* _WORK TO BE COMPLETED_: Give back, unchanged, each line from the one containing "Búsqueda (749, 182)" through the last line of the entries below.

* _ENTRIES SUPPLIED_:
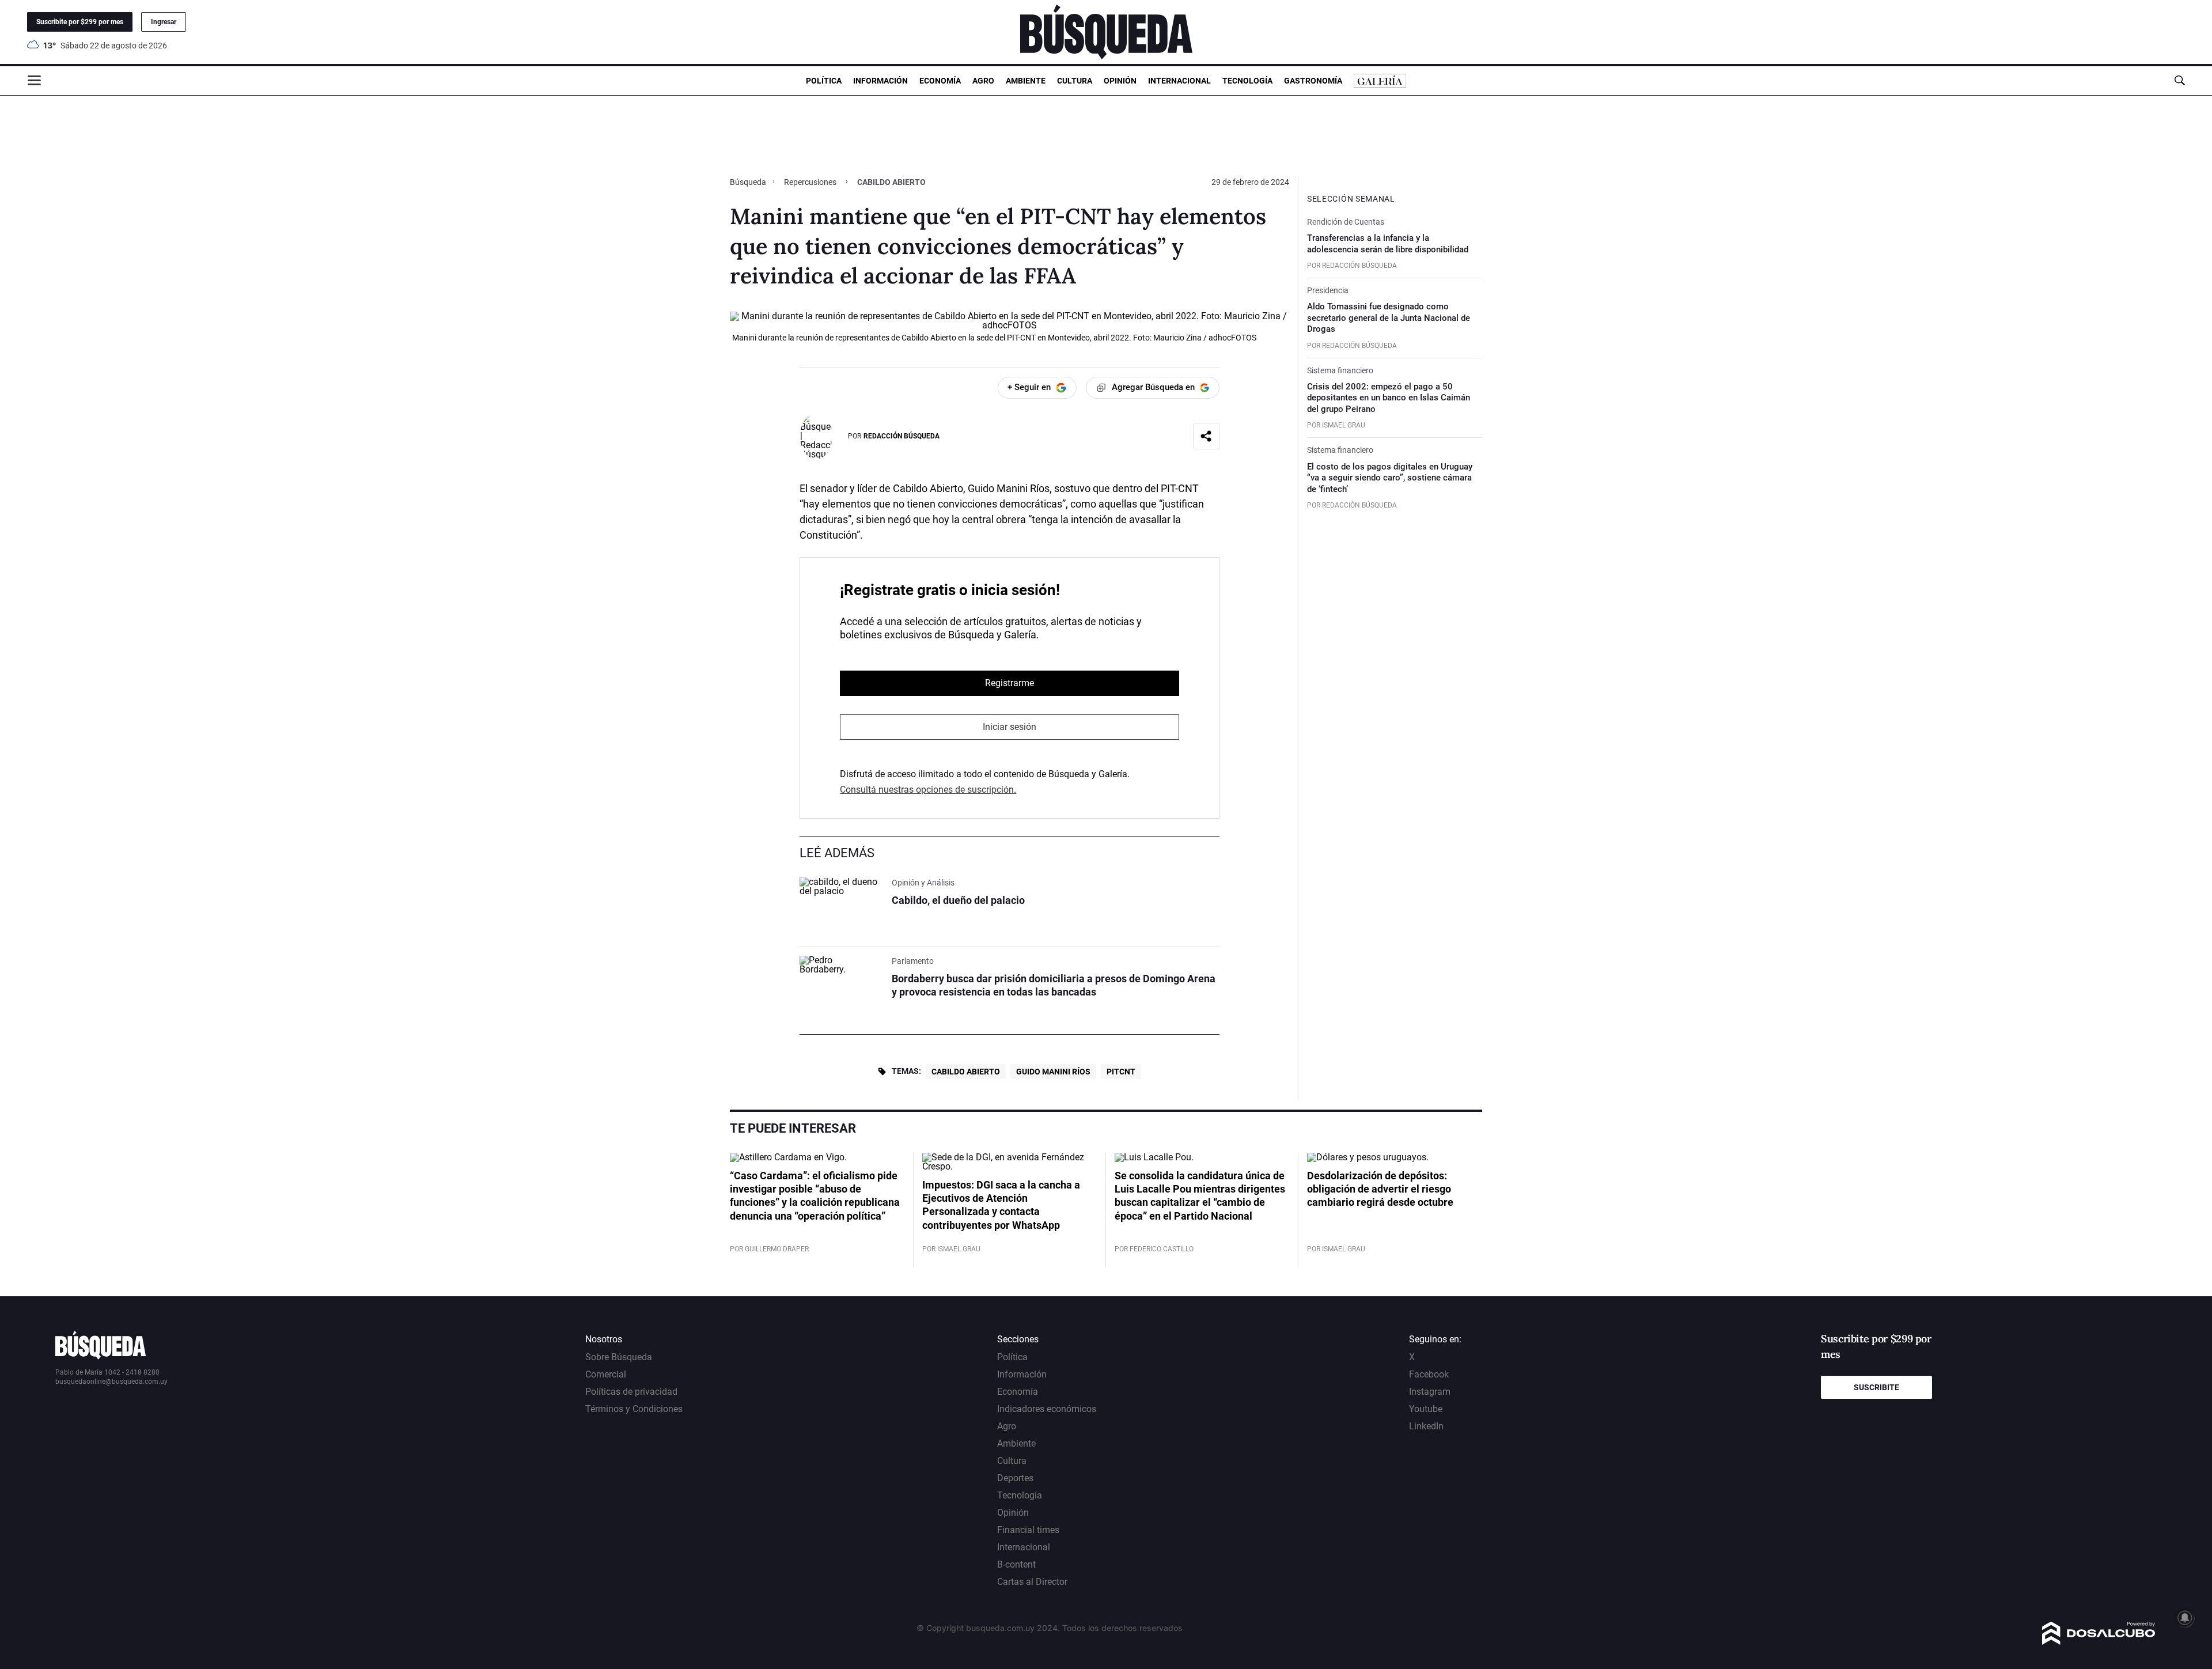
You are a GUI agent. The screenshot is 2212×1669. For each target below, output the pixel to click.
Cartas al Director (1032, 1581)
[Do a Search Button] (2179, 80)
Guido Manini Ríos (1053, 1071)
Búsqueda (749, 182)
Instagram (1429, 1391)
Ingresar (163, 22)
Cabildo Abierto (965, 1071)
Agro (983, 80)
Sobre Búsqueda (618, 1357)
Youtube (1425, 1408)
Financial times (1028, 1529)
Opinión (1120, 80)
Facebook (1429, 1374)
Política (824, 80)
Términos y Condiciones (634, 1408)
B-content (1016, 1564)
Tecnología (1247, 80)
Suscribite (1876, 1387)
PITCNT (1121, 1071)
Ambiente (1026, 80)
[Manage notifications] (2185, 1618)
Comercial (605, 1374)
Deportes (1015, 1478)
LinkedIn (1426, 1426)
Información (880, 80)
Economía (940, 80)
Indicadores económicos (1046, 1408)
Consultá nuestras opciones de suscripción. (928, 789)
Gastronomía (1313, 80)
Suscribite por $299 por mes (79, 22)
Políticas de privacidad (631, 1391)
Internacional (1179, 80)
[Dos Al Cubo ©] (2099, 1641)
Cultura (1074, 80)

* _TASK ANSWER_:
Búsqueda (749, 182)
Instagram (1429, 1391)
Ingresar (163, 22)
Cabildo Abierto (965, 1071)
Agro (983, 80)
Sobre Búsqueda (618, 1357)
Youtube (1425, 1408)
Financial times (1028, 1529)
Opinión (1120, 80)
Facebook (1429, 1374)
Política (824, 80)
Términos y Condiciones (634, 1408)
B-content (1016, 1564)
Tecnología (1247, 80)
Suscribite (1876, 1387)
PITCNT (1121, 1071)
Ambiente (1026, 80)
[Manage notifications] (2185, 1618)
Comercial (605, 1374)
Deportes (1015, 1478)
LinkedIn (1426, 1426)
Información (880, 80)
Economía (940, 80)
Indicadores económicos (1046, 1408)
Consultá nuestras opciones de suscripción. (928, 789)
Gastronomía (1313, 80)
Suscribite por $299 por mes (79, 22)
Políticas de privacidad (631, 1391)
Internacional (1179, 80)
[Dos Al Cubo ©] (2099, 1641)
Cultura (1074, 80)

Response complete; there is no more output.